You can read the paper here but my understanding is it is a very interesting project by a few German Libraries to scan print books and process electronic journals in areas such as social sciences , extract the citations in those items and process them into “standardized, structured format that is fit for sharing and reuse in Linked Open Data contexts”.
It's a really ambitious project, and the project involves solving problems like extracting references from PDF (similar to the Scholarcy feature), building a frontend for librarians to link extracted references to items in internal and external databases like Crossref or OpenCitiations.

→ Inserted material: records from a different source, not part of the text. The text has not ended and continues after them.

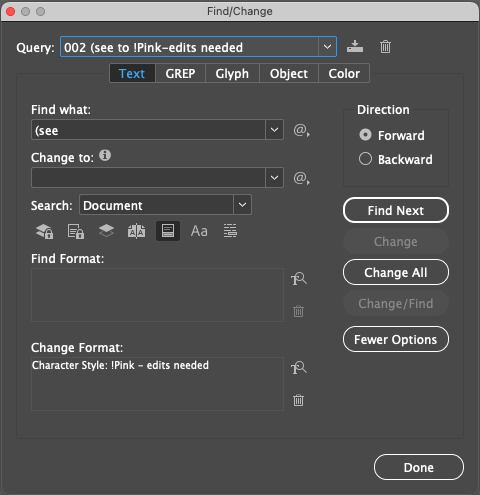
Task: Click inside the Change to text field
Action: pos(148,178)
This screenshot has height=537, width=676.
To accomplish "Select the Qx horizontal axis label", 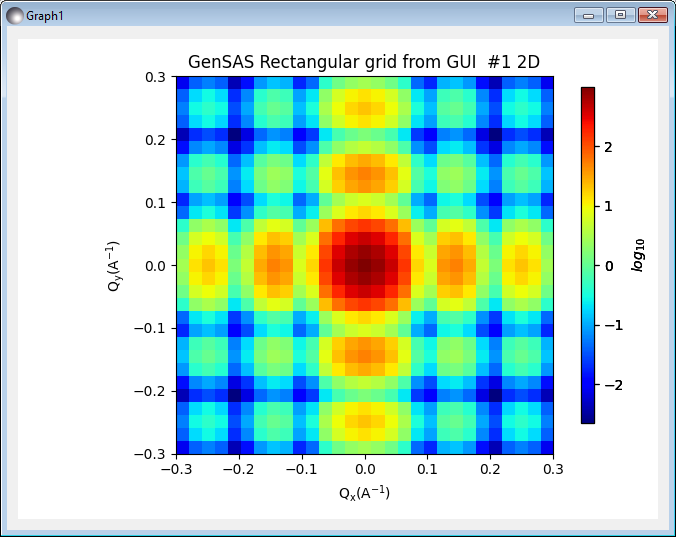I will 365,493.
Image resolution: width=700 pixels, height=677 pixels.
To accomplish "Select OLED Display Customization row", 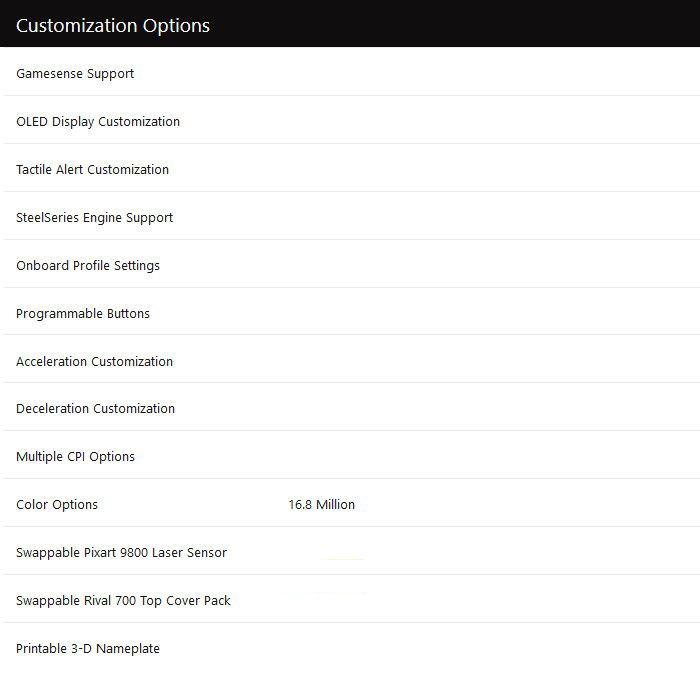I will 352,121.
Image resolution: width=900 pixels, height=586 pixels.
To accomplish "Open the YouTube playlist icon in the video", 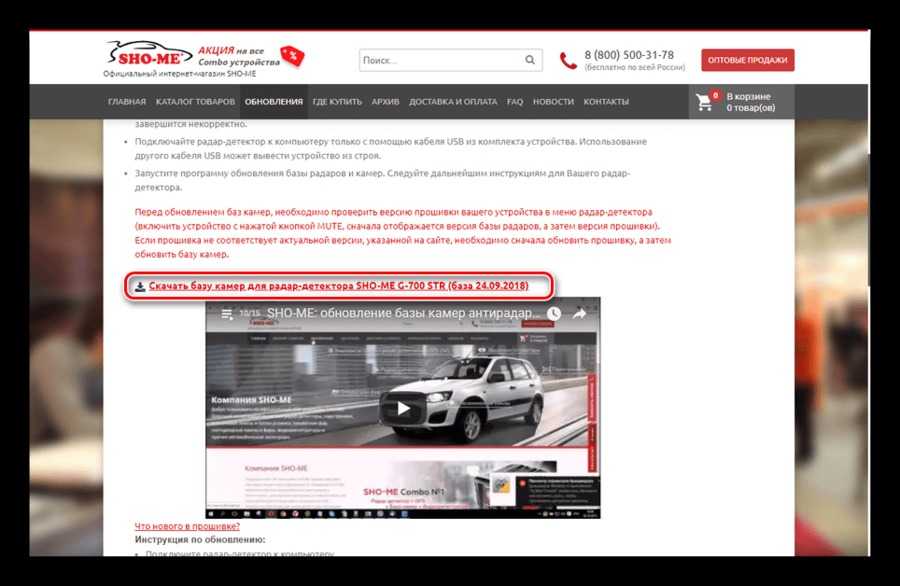I will [x=226, y=313].
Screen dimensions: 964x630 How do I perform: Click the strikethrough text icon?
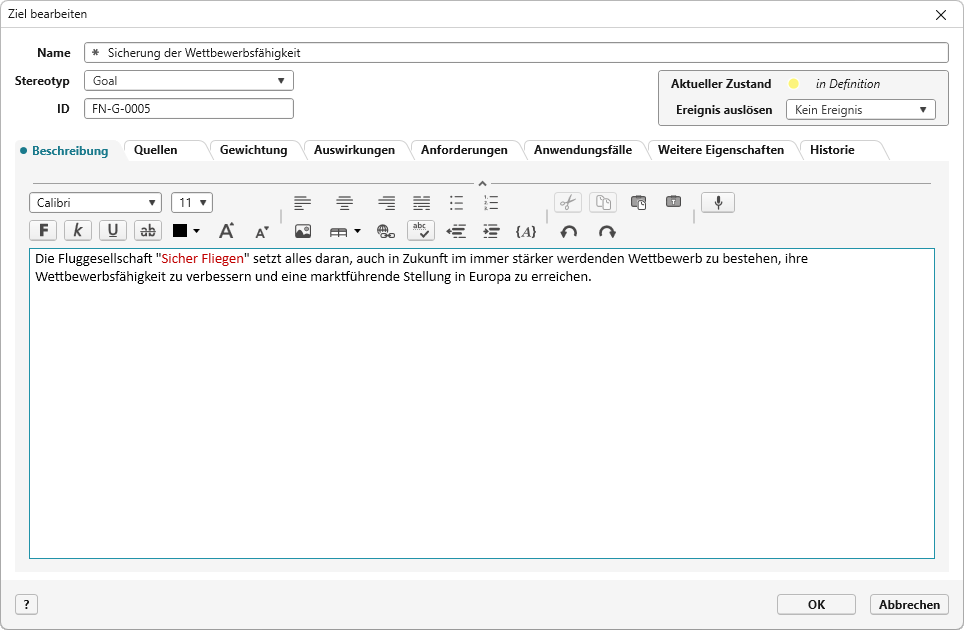point(148,231)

I.e After you extracted a citation from the OCRed PDF, you need to confirm that it is citing this particular article and not another. This can be automatic if it has a doi and the existing databases like Crossref have the item registered.

The upshot is at the current rate, Mannheim University library would need between 6 and 12 people to process all literature of social sciences bought in 2011 by Mannheim University Library. I understand part of the goal of this project is to see if this can be attempted at scale by libraries around the world.
One obvious idea thanks to Scholarcy I have is what about crowd sourcing?
Of course, Wikimedia projects have always been succuessful at organizing volunteers, so it might be possible that Wikidata and Wikicite might be able to lead projects similar to Project LOC-DB like projects.
Conclusion
I actually wrote a much longer version of this post, talking about the importance of open citations particularly as linked data. But I decided this is a important topic that deserves a post of it's own in the future.
But suffice to say, currently, it is possible to use the references exported by Scholarcy and get article metadata into Wikidata via Zotero using Zotkat but I don't think it captures the cites P2680 property yet.
Also a "objective literature review" would benefit a lot from being able to do linked data SPARQL queries to support statements like "To my knowledge no study refutes findings in X (as of now)".
This can be done if something like CiTO, the Citation Typing Ontology is adopted. It basically codes up more detailed properties like "disputes" or "refutes" on top of the usual "cited by" property.

Functional clustering of CiTO properties
With such data, one can run queries to find papers with such properties and link to them in your literature review.